In The Legend of Zorro, a fabulous drag queen (Antonio Banderas) saves Mexican California from Slovenian soap terrorists while riding a pipe-smoking stallion on top of a speeding train. The drag queen, Zorro, is married to the equally heroic Catherine Zeta-Jones, a busty, sword-fighting spy who goes undercover as a terrorist's wife to protect the secret identity of Zorro and save America. And that's not all—Zorro's ambitious toddler son is caught in the middle, confused by his father's sudden superheroic absences and the playacting affections of his terrorist-swindling mother. In the end, the Slovenians are defeated by the holy trinity of the Zorro family, the governor of California finally declares his land an American state, and in a weird turn of fate, the heroes, by saving the future of Californian democracy, inadvertently pave the way for Arnold Schwarzenegger's rise to political stardom.

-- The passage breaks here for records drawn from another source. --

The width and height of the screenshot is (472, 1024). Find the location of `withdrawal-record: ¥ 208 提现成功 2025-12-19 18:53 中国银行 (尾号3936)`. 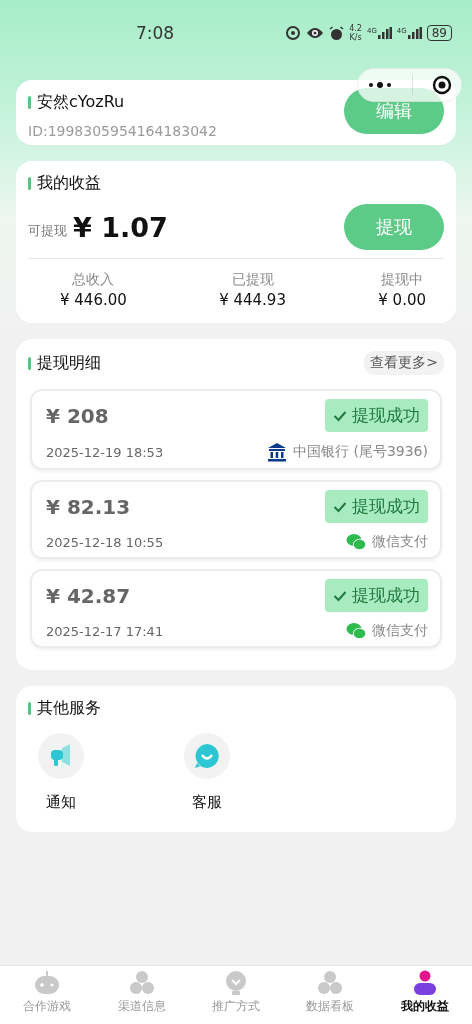

withdrawal-record: ¥ 208 提现成功 2025-12-19 18:53 中国银行 (尾号3936) is located at coordinates (236, 430).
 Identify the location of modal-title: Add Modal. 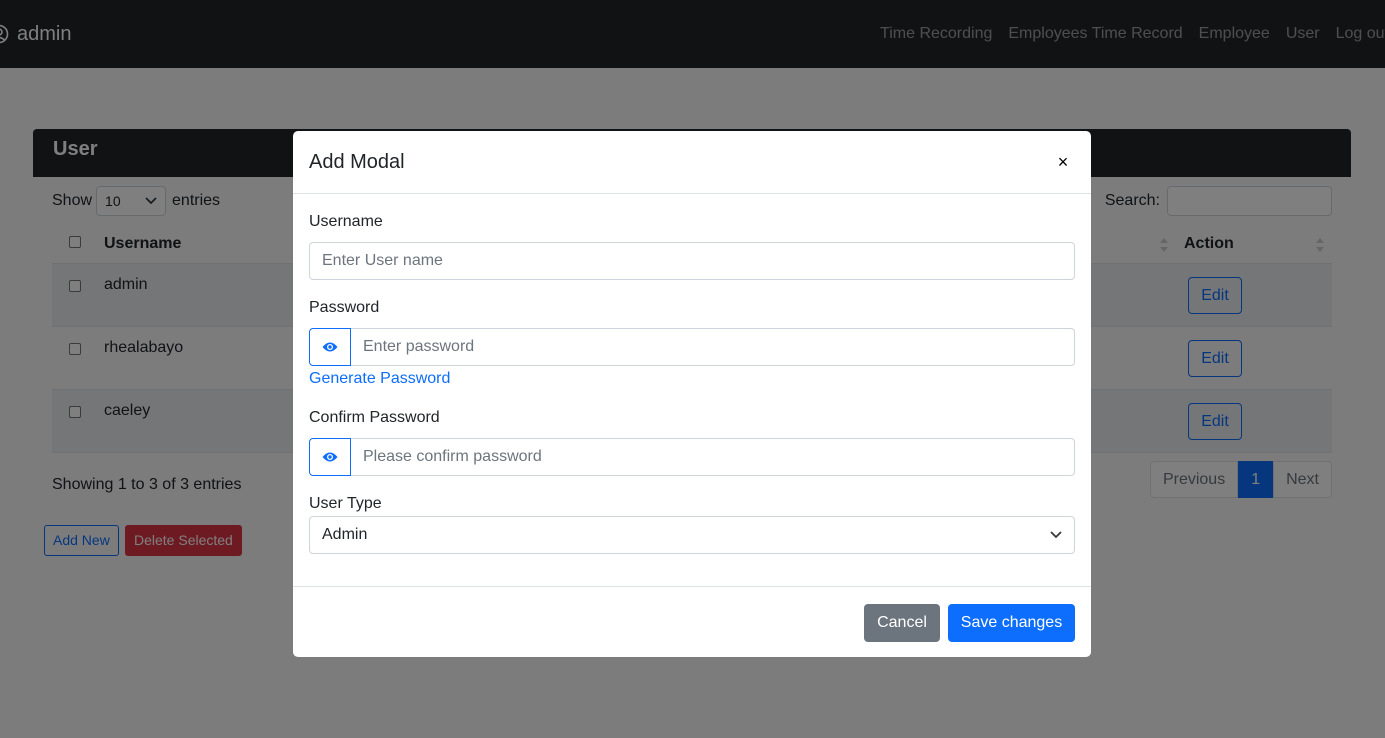
(357, 162).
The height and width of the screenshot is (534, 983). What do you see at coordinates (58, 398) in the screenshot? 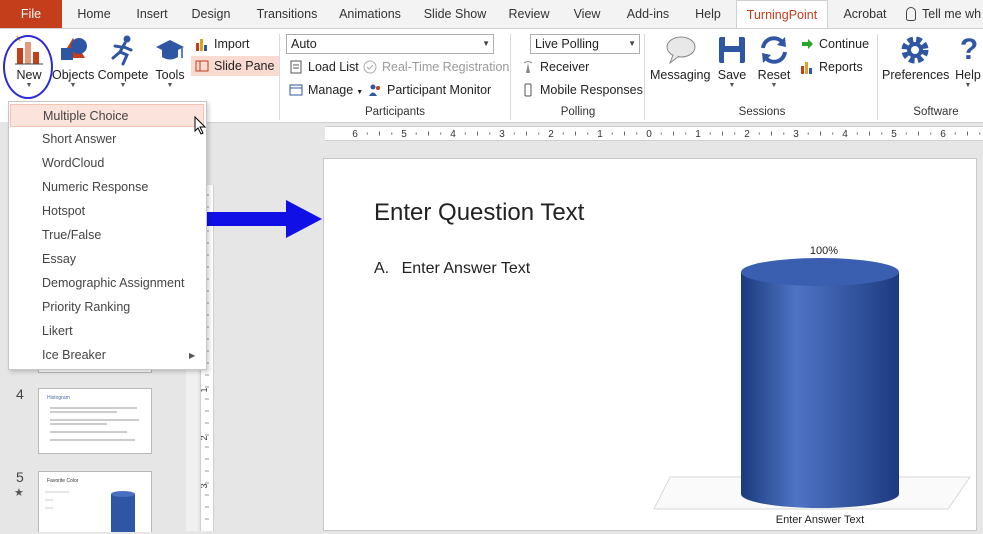
I see `thumbnail-title: Histogram` at bounding box center [58, 398].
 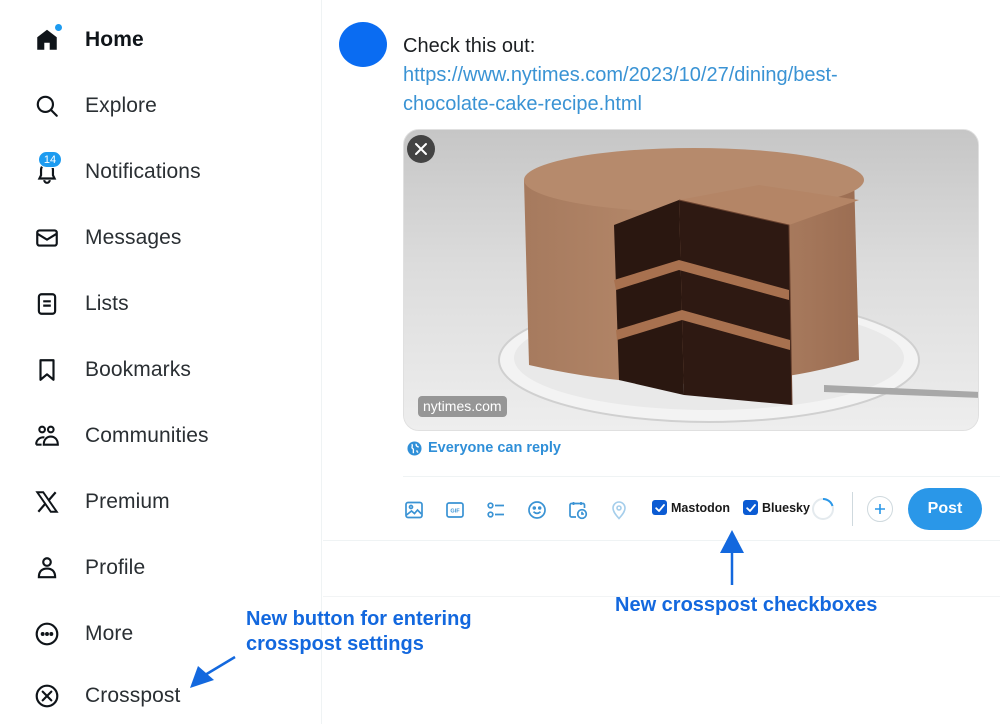 I want to click on image-icon, so click(x=414, y=510).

In short, Zorro—which is sort of a romantic comedy woven into an action-adventure flick woven into a cartoon woven into a conspiratorial thriller woven into a parable about family life—is one weird-ass movie. At least the action choreography was slick (even if I'm convinced that every single gun-slinging, mustache-wearing, evil-doing desert pirate was played by one of Britney Spears' backup dancers). Slovenians, Spaniards, Mexicans, Americans, and the French all speak English in hodgepodge accents that could only be born in Los Angeles, and at the end of the movie, a Mexican priest magically transforms into a fast-talking toughie from the Bronx. Finally, I'm pretty sure that the whole point of Zorro is to be a moralizing fable meant to soothe the anxiety of latchkey kids by painting noble pictures of parents working late hours.
But in the end, I like what the people like—and if the audience's wild applause is any indication, the people like it best when a horse jumps from the top of a cliff onto the top of a speeding train and whinnies triumphantly. Oh, I wish I was a child again, so all of it could make sense.